* **Problem to solve**
Under this line is a listing; return exactly the lines starting at the one with "Viewport: 1463px width, 812px height." and running down to the one with "the Swap arrows", and leave out its pictures.

* **Excerpted records**
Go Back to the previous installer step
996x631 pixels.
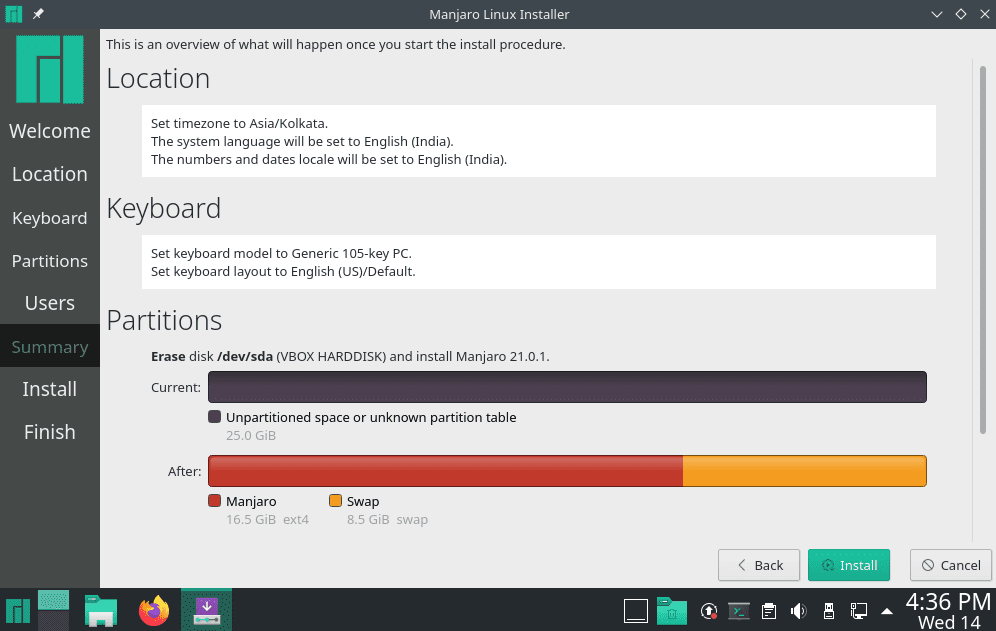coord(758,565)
* * *
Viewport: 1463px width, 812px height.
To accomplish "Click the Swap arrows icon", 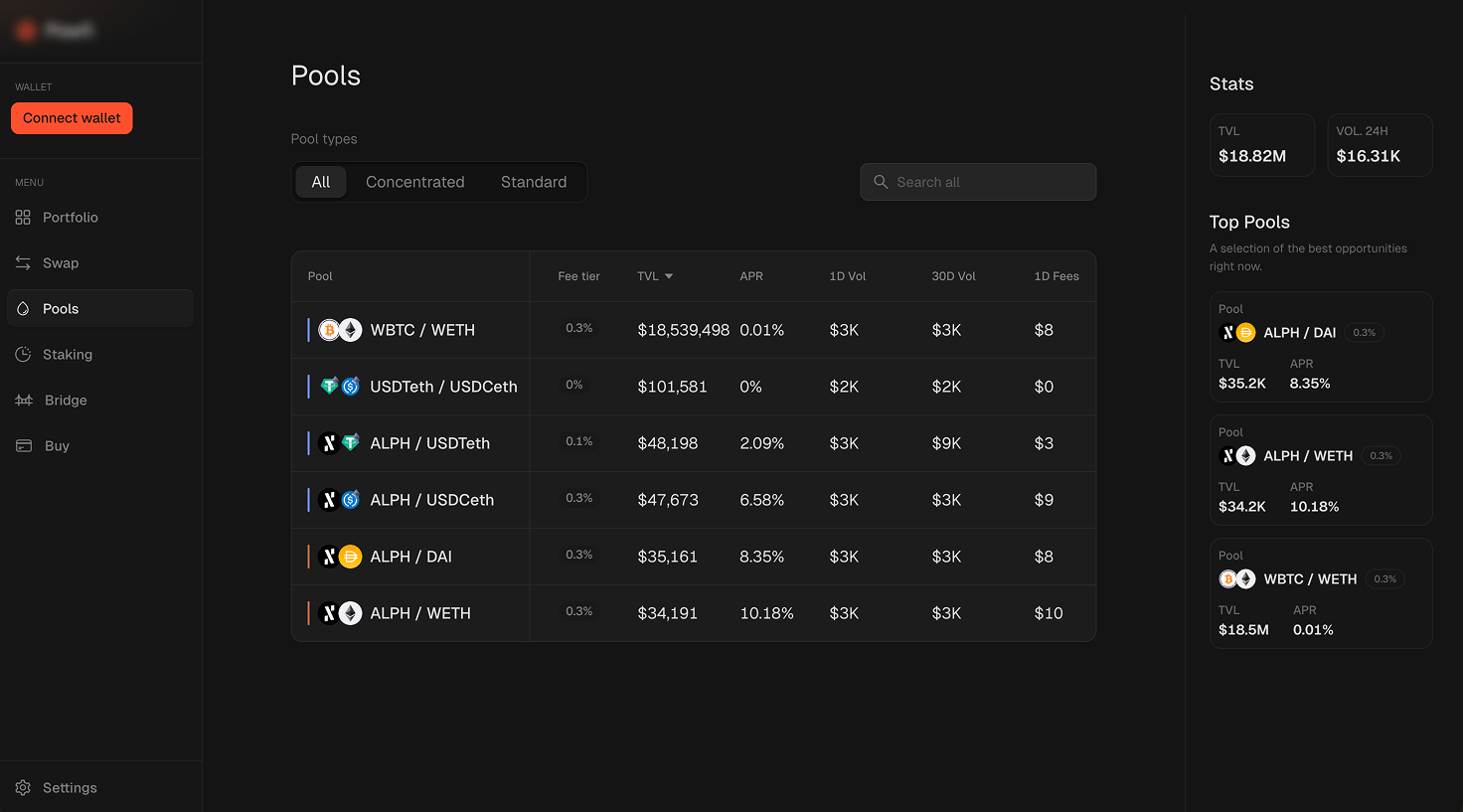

* **Response to the exercise**
Viewport: 1463px width, 812px height.
To accomplish "Click the Swap arrows icon", 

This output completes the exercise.